I’ll dive more into the onscreen controls in the following section, but I would like to point out that there are no capacitive buttons below the screen; instead, the Mate uses onscreen controls to go back, go home, show “recents,” and pull up Google Now.
There are still the usual buttons to push and a few ports to open. A slim volume rocker and a power/lock button reside on the right spine. Moving clockwise, the Micro-USB charger port lives on the bottom, the microSD card slot is on the left, and you’ll slip the micro-SIM card into a slot nearby the 3.5mm headset jack up top. A 1.3-megapixel camera peers at you from above the screen, and the 8-megapixel rear camera and flash stake out a spot on the back.
Emotion UI and navigation
The Mate was one phone to kick off Huawei’s completely refreshed Emotion UI for Android. In this case, Emotion customizes Android 4.1 Jelly Bean. It’s different enough to make you take notice, and has some nice visual and functional touches that are all Huawei’s own.
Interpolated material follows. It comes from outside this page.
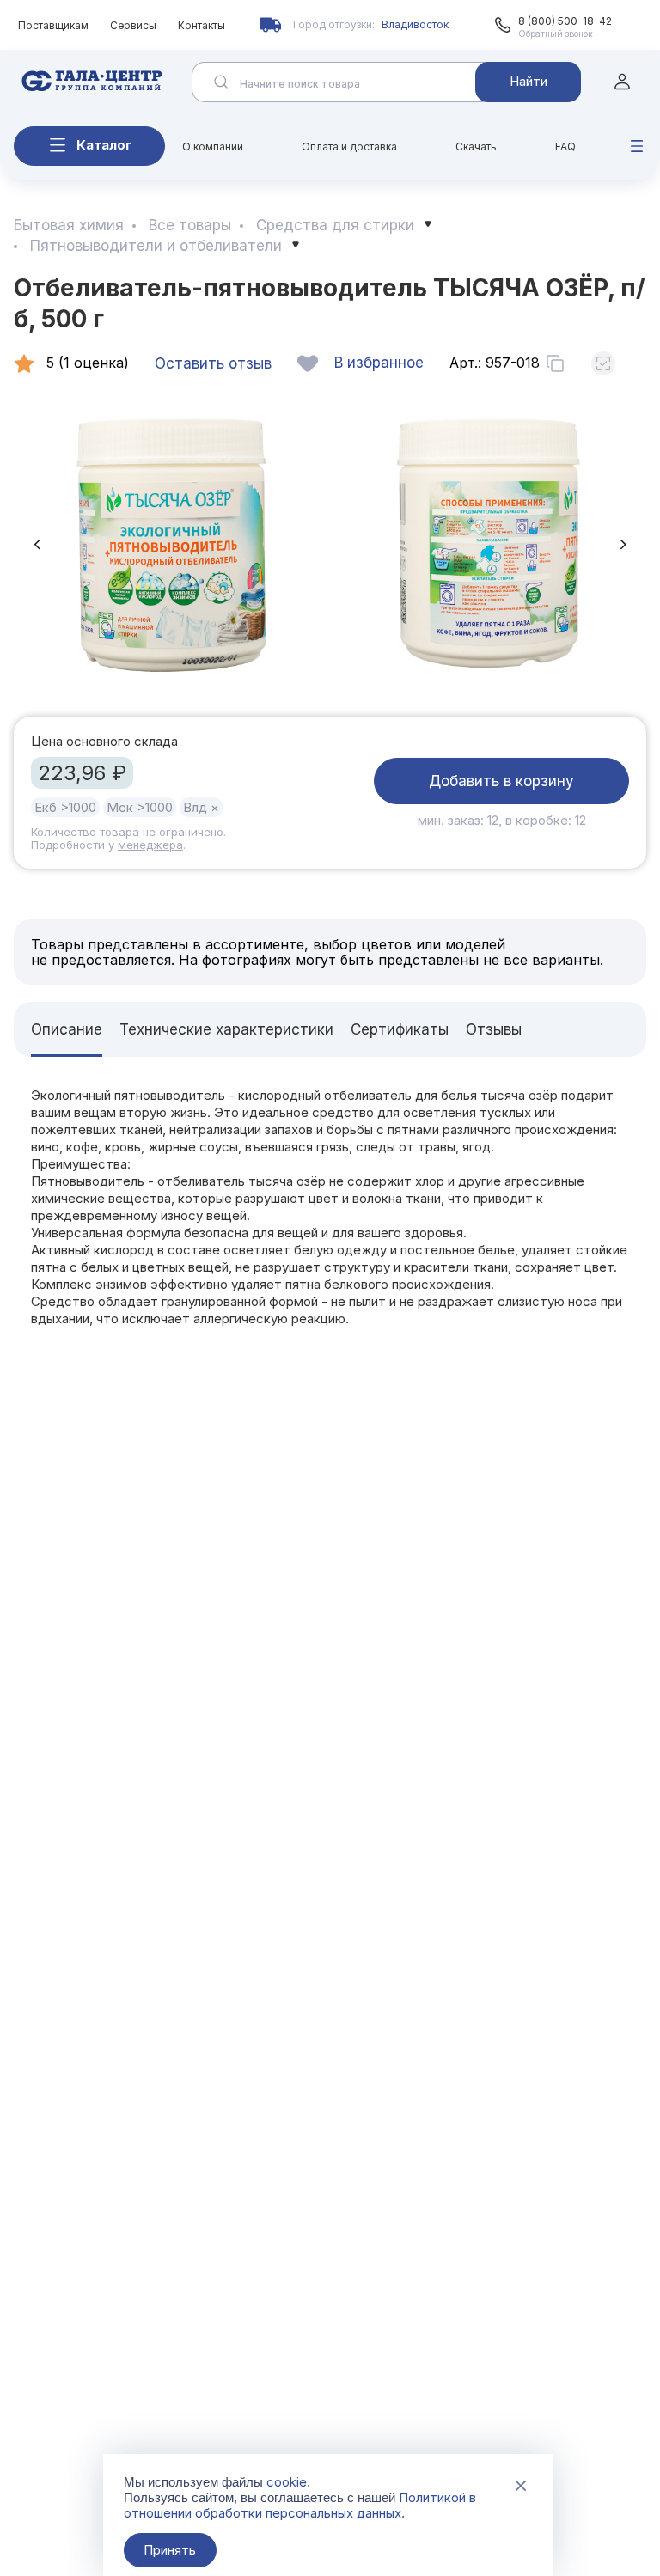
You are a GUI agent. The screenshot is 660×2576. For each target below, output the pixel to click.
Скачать (476, 146)
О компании (212, 146)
The first thing you see is a stylized block of information that attractively groups the weather, time, two favorite contacts, and a music player. Below that, Huawei has preloaded popular app shortcuts, wisely putting the camera front and center. Below this icon row are the static shortcuts for tools like your e-mail inbox and the browser.
I love Huawei’s Emotion UI themes.
(Credit: Screenshot by Jessica Dolcourt/CNET)
Conspicuously missing is an app tray icon. Huawei does away with this, instead adopting the iOS style in which you swipe to see your apps. Huawei helpfully groups a load of apps into folders like Tools, Management, and Google Apps. You can also create your own.
One thing that threw me, though, is that new app icons download on subsequent home pages, not necessarily on the first empty page you’ve got. That struck me as a sloppy oversight.
Much better planned out was Huawei’s work with themes and profiles. There’s nothing wrong with the default color scheme in my book, but with 20 options to choose from, I found a much more electric look that made me excited to pick up the phone. I also like Huawei’s visual work on easy-access profile settings for sleep, outdoors, and meetings.